Are all commands available that restart the service, stop the service, destroy the service (cleaning up all the server configuration files and environments), and give you a tail on the logs for the service. Under the hood, these are just "plain" ssh commands talking to the remote piku.py file. How cool is that?

How does piku.py bootstrap itself?

Final bit of magic: this README glazes over the bootstrap step, but how does that work under the hood?

Well, this, too, is some Pythonic magic. Most of the smarts here are outsourced to ansible, a project that is itself written in Python and which is easy to get installed on any remote server, whether via built-in packages (e.g. apt). The bootstrap script installs ansible, and then runs some basic playbooks to get Python, nginx, uwsgi, git, and other required packages up-and-running on the server. It also uses ansible to set up the ssh tricks I document above into the piku user and /home/piku home directory. Simple as that!

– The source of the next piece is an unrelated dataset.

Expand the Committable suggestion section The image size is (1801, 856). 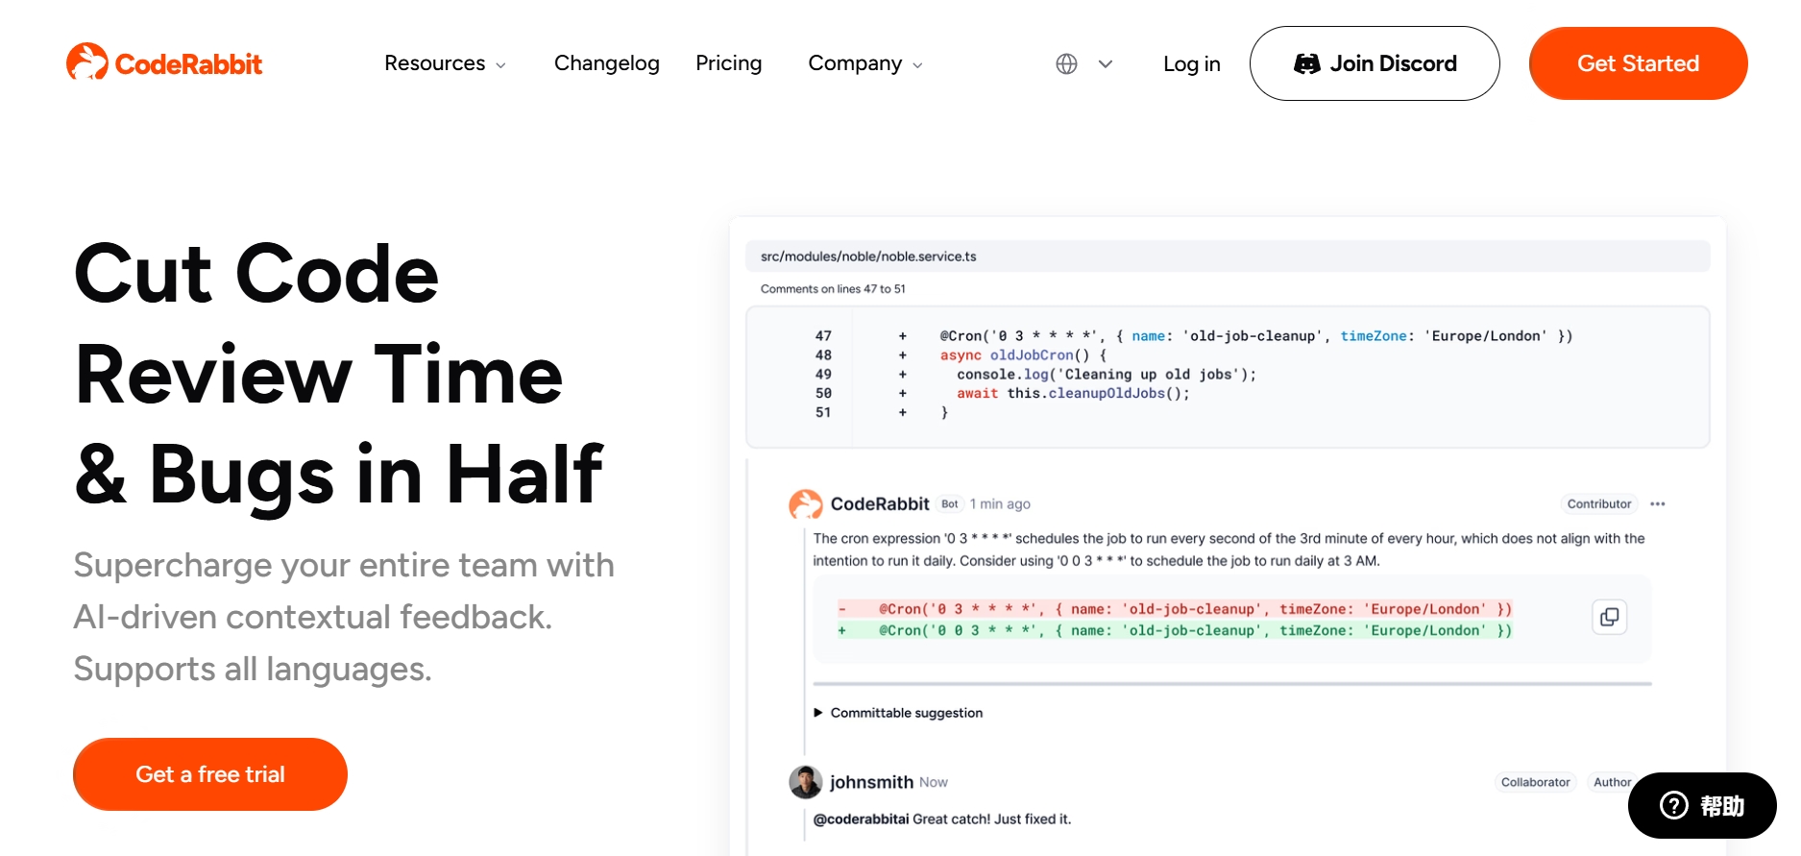point(898,713)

piku mentions not just "wsgi" , but also "cron" and "worker"; what's that?

In an attempt to mirror the functionality of Heroku, and support webapp long-running sidecars, daemons, and cron-style repeated tasks, the Procfile format supported by piku supports more than just the wsgi directive.

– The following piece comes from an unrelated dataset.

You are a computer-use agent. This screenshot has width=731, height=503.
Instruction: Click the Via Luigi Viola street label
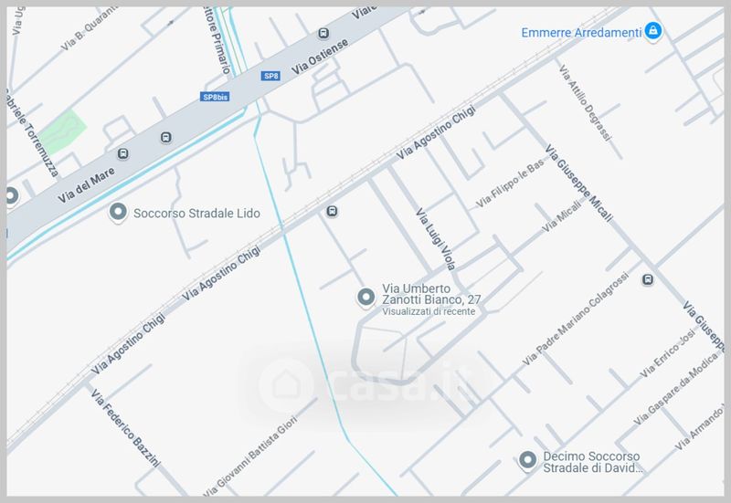point(436,239)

Some basic docs on the Procfile format can be found here, but here is what you should know, in a nutshell:

  • use wsgi for Django, Tornado, Flask, and similar Python web apps; obviously, these get managed by uwsgi and then mounted behind nginx
  • use worker for daemons; these, it turns out, also get managed by uwsgi, since uwsgi can operate as a generic process manager, handling restarts, logging, and multi-worker spawning with built-in functionality similar to the supervisord tool that is often used alongside it
  • use cron for repeated web apps; believe it or not, this also gets managed by uwsgi, since uwsgi has cron-style tasks

This therefore explains the cleverness of piku: it outsources most of the "service management" functionality to uwsgi, and then outsources "edge HTTP" concerns to nginx (HTTP) and acme (certificates). By outsourcing code deployment to git and server management to ssh, there is no need for frameworks beyond stock Python 3 and the UNIX shell.

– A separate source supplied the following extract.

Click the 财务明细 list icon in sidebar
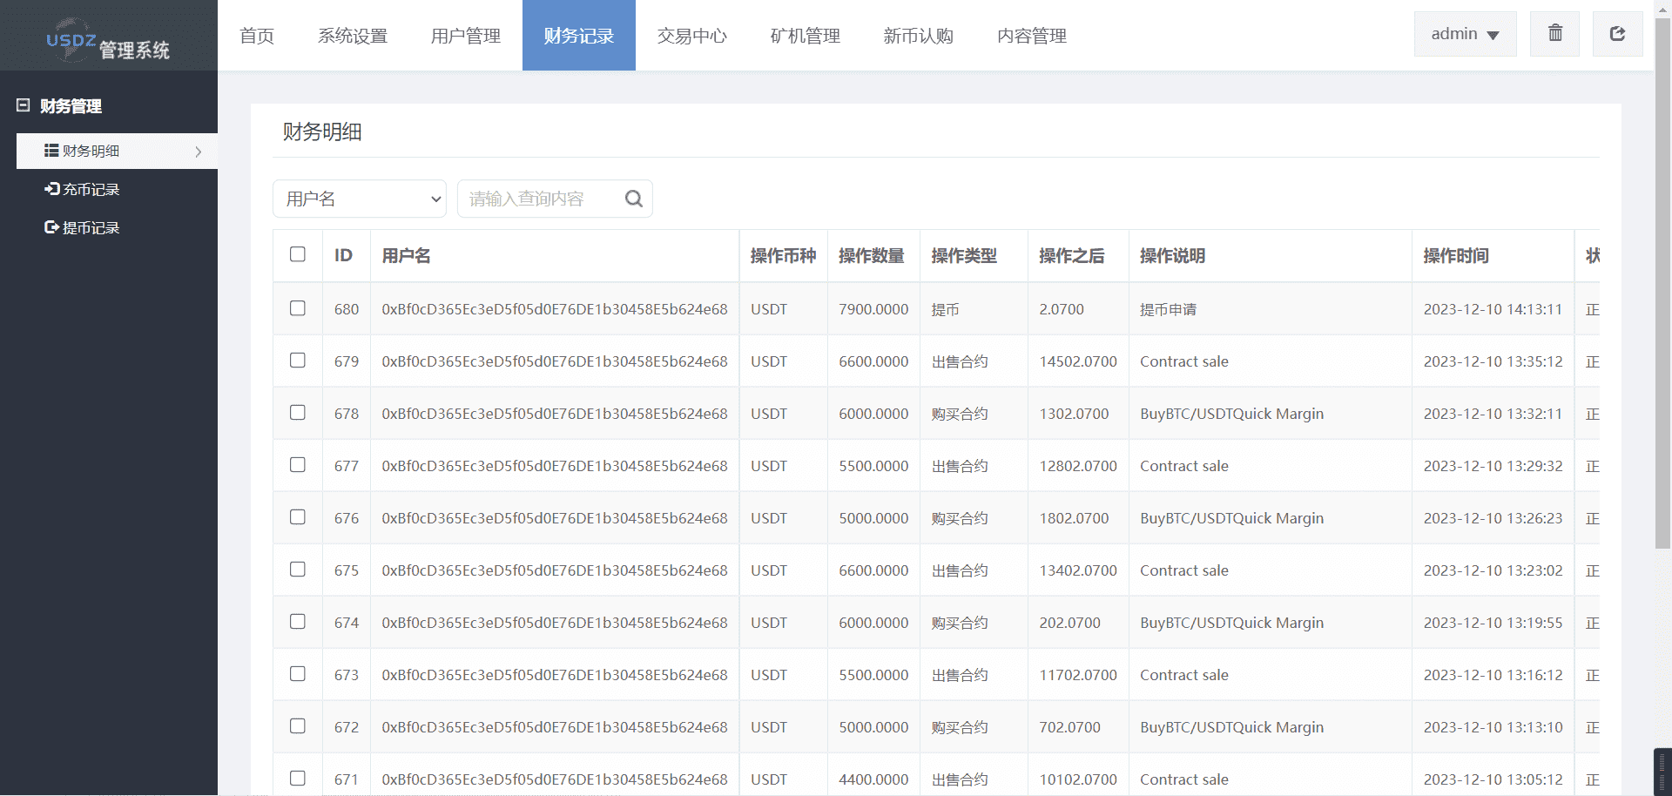The image size is (1672, 796). point(51,151)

Where are the containers? Where is the orchestrator?

Bwahahahaha. There are no containers here, my friend. There are no orchestrators.

Sweet, sweet UNIX is all you need, you see!

Though containers can be quite nice to create a binary deploy artifact, of sorts, out of your entire environment, it's worth mentioning how much simpler this is than running your app under a container. Here, your app is nothing more than a directory of source code, done from a clean git checkout from a git branch. Your "environment" is defined using Python venvs, which provide much of the same benefit of containers, but at a fraction of the cognitive and machine cost. They are much lighter weight and easier to reason about, and they don't introduce any new networking, disk, or filesystem abstractions. Finally, though you might think about some sort of "orchestrator" for your "containers", here we have a "process manager" (uwsgi) for your "processes" (python).

The subprocesses are managed the UNIX way, and thus are introspectable in all the usual ways. The communication with other tools (like nginx) is happening via plain sockets. The logging is happening via plain text files. Everything is where it should be.

As for rollbacks and state, it's true that this whole setup isn't saying much about your database (e.g. Postgres, Redis, Elasticsearch), nor about your outside-of-the-source-tree production state. But, let's be honest: containers never really helped you with these issues in production, either. They were usually, if not always, managed separately. So, arguably, piku is focusing on the part of your deployment that can actually be managed for you in a set-it-and-forget-it way. To get your databases working and managed well, and supporting complex data migration and administration operations, you'll need to rely on the usual suspects: ansible, terraform, fabric.